Notably, the legislator required that for the partial payment rule to apply, the cheque holder must consent to the partial payment. The holder also retains the right to claim the remaining unpaid value of the cheque from the drawee, using both the official receipt and the original cheque as proof.

In our view, this is a highly significant step, as partial cheque payments contribute to economic growth in several ways, particularly in improving liquidity and strengthening trust in the financial system. The benefits include:

Enhancing liquidity: When a portion of a cheque’s value is paid, the beneficiary can use this partial amount to meet urgent financial needs, such as salary payments or operational expenses. This ensures the continued circulation of money in the economy and stimulates economic activity.

Encouraging individuals and businesses to honor cheques: If the cheque issuer faces financial difficulties, partial payment allows them to fulfill part of their financial obligations, reducing financial strain and preventing insolvency or larger financial issues.

Strengthening confidence in the financial system: Allowing partial payment reassures cheque beneficiaries that they can recover at least part of their money, increasing trust in the banking system. This trust can encourage more commercial transactions and investments.

Improving commercial relationships: In some cases, partial payment may serve as a step toward resolving disputes or avoiding conflicts between business parties. Rather than completely dishonoring a cheque, partial payment can facilitate negotiations and compromise.

Enhancing financial market stability: If cheques represent a significant portion of commercial transactions, enabling partial payment can alleviate pressure on the financial system, thereby contributing to its stability.

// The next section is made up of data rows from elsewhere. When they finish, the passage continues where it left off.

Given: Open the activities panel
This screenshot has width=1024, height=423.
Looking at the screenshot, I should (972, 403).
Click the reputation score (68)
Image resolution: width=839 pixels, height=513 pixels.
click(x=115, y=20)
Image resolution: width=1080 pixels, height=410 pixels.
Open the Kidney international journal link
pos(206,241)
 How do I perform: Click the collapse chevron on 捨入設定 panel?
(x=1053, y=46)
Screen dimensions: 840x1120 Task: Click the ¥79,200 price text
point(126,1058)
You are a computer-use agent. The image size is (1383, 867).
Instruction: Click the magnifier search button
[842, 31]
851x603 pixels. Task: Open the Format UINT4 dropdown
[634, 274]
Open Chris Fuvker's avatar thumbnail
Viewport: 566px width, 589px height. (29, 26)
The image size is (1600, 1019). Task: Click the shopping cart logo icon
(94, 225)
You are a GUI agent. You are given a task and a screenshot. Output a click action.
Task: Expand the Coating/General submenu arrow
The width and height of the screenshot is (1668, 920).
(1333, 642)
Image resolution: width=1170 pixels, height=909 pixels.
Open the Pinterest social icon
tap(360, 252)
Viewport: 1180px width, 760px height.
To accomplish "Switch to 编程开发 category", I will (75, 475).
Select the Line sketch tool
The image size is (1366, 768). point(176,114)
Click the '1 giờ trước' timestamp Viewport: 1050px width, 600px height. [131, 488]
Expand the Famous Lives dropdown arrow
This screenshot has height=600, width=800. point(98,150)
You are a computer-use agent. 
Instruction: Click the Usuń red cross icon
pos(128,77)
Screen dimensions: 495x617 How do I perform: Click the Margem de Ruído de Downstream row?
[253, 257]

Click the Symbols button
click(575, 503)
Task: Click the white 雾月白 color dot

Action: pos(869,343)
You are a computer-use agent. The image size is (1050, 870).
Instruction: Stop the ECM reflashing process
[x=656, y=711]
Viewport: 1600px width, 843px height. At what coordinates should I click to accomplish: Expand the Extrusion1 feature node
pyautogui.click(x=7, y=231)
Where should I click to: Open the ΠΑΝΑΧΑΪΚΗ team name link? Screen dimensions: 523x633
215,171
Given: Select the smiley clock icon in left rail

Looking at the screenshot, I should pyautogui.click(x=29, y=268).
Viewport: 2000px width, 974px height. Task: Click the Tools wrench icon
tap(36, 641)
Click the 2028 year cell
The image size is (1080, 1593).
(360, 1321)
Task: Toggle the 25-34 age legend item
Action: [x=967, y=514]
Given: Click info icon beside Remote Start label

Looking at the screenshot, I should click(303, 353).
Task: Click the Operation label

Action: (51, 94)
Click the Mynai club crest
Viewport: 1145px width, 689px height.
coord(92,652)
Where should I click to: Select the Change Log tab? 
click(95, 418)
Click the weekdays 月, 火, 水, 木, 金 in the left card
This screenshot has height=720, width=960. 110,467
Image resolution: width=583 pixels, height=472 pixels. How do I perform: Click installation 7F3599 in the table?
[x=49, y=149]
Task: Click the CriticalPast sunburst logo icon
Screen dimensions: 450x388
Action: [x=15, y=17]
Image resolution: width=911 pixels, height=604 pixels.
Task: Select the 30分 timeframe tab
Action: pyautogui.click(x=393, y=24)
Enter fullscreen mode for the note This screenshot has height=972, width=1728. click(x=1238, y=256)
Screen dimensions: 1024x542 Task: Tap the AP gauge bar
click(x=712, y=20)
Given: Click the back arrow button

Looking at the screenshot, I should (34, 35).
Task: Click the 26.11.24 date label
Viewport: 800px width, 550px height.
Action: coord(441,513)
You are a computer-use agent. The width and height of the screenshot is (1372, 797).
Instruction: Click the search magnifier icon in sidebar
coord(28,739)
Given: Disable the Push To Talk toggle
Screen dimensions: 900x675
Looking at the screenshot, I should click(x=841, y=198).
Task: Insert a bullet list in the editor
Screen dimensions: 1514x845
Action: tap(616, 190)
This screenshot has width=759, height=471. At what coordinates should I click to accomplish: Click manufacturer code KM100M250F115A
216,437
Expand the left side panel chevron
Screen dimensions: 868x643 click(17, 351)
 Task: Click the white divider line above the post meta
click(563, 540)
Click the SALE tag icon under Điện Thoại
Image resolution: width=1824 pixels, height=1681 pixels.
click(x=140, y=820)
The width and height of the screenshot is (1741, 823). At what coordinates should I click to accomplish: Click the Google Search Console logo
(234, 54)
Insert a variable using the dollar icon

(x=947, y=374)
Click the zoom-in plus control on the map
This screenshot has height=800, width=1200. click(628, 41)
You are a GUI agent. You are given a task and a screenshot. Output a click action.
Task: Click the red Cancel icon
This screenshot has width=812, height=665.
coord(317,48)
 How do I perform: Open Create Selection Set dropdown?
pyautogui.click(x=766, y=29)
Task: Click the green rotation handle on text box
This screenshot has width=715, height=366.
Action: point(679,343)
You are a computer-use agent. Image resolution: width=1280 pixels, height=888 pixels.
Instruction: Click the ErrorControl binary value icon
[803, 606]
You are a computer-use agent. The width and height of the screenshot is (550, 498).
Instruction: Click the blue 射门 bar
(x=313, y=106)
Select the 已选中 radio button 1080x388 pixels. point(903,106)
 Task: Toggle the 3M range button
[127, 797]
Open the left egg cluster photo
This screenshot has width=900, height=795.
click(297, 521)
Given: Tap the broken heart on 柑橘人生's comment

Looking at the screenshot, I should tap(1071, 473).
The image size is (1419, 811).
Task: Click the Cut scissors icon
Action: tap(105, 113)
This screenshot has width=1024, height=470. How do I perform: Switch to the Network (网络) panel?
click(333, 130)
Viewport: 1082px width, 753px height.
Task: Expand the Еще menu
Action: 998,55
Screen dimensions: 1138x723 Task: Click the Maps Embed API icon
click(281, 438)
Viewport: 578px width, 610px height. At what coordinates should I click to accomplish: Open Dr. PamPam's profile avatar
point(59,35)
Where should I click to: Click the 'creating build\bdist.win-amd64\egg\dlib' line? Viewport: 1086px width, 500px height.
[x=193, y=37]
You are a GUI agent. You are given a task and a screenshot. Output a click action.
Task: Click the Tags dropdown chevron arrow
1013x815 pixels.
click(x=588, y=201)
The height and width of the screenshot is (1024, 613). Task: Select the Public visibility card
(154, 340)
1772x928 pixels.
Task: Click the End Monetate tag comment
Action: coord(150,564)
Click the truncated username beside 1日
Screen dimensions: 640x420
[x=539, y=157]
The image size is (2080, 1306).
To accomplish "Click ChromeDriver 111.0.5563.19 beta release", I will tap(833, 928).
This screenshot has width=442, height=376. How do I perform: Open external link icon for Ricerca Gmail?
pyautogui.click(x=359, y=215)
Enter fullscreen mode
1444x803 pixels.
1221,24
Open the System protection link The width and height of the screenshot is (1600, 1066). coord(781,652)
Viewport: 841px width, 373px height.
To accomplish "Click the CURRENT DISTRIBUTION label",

Overall, partial cheque payments provide the necessary flexibility in financial and commercial transactions, supporting economic growth and attracting investors—aligning with Qatar’s vision of fostering investment.

Conclusion:

Qatar continues to develop its legal and legislative framework in line with international standards, reinforcing investor and citizen confidence in the judicial system. These amendments are expected to expedite the enforcement of judicial rulings and enhance justice, thereby contributing to social and economic stability and sustainable development in the country.